In the wake of the Target breach, the cyber-insurance industry has done a great deal of soul searching. While Target reportedly had $100 million in insurance with a $10 million deductible, the company had to combine several policies—in what the insurance industry calls a "tower"—to reach that limit. Following the breach, insurance companies have become more hesitant to take part in any such aggregation to offset the risk of cyber-attacks, according to industry experts.
Until carriers can find better ways to continuously measure and assess risk, however, the cyber-insurance market will develop slowly, Andrew Braunberg, researcher director at NSSLabs, told eWEEK.
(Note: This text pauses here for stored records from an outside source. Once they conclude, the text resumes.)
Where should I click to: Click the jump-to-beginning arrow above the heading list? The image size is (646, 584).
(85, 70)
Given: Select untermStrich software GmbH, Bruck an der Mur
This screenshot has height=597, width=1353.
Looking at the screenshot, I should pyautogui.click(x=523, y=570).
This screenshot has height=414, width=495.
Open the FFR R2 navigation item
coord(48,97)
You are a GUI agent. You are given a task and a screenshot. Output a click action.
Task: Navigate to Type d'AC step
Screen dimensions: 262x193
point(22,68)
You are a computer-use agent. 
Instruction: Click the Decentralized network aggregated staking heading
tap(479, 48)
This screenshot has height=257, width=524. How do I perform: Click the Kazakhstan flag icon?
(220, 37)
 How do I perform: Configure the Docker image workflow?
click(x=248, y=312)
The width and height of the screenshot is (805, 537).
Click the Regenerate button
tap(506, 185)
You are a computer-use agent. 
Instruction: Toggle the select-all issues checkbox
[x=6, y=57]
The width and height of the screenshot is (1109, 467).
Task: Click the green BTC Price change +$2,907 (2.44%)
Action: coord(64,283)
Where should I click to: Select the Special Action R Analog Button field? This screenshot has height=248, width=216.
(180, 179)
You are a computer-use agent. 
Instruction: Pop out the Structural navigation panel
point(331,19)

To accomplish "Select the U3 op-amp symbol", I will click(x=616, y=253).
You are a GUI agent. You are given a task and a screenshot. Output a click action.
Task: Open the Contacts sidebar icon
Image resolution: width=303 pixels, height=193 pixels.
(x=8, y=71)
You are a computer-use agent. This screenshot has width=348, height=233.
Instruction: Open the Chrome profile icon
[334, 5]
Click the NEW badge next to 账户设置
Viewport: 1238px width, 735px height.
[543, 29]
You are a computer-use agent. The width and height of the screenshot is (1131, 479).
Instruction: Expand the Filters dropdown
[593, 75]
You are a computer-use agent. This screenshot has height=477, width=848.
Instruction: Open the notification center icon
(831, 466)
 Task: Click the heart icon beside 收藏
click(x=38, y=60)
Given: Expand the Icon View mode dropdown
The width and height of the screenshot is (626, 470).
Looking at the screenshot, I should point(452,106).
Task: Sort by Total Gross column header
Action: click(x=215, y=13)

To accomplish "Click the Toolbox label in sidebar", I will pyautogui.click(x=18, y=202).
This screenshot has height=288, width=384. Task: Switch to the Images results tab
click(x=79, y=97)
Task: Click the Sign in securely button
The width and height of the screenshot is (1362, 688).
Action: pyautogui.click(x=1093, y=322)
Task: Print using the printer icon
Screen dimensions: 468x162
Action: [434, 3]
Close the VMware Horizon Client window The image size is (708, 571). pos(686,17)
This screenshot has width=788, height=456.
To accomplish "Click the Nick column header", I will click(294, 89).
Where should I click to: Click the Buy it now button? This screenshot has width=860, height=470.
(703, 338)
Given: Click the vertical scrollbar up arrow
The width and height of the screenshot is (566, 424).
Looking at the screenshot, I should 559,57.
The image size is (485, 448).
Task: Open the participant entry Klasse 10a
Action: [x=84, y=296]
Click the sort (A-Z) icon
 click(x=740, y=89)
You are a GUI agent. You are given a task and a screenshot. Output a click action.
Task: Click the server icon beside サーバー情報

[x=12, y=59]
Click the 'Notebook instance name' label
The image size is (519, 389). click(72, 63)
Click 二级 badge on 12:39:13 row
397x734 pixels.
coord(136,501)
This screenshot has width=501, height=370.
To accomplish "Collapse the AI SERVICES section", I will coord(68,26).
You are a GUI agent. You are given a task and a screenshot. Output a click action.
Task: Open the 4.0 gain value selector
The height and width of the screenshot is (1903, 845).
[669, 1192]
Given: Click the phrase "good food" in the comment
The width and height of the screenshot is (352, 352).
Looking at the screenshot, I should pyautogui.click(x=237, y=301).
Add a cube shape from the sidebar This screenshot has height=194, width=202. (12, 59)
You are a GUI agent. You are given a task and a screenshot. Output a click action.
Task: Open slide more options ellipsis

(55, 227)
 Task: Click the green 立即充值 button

"Insurance carriers do well in those industries where they have enough data to efficiently determine risk, such as home, fire and car," he said. "In cyber, however, there is an asymmetry between what they know about an organization's security and the company's risk profile; they are at a disadvantage there."
Insurance companies typically have to determine the degree to which potential clients are targeted by attackers and the maturity of the client's security processes. Yet insurance carriers also need more detailed information than they currently can collect, according to NSS Labs. The carriers need to determine the attack landscape, such as what vulnerabilities and exploits are being used, the effectiveness of security controls and the value of a business' information assets.
"This is a fundamental problem for insurance carriers because their competitive advantage is derived from the ability to create risk-adjusted premiums," the NSS Labs' report stated. "A lack of good data currently is both a tactical and a strategic limitation."
Adding to the uncertainty, security experts currently maintain that there is no perfect defense: A persistent attacker will eventually find a way past any security measures deployed by a targeted company.
NSS Labs highlighted the difficulties in research last year that showed that defensive layering does not always work because many defensive technologies use the same techniques to catch exploits. An attack that gets through one set of defenses is more likely to be able to get through another, the company found.
Attackers reportedly breached Target's network though the systems of a heating, air conditioning and ventilation (HVAC) service provider—a scenario that would have been hard to have initially predicted. Facing approximately 90 shareholder lawsuits and already racking up more than $80 million in costs, Target will likely see the damages from the attack exceed its policy, Braunberg said.
"There is just no way that $100 million is going to cover all the cost of that breach," he said.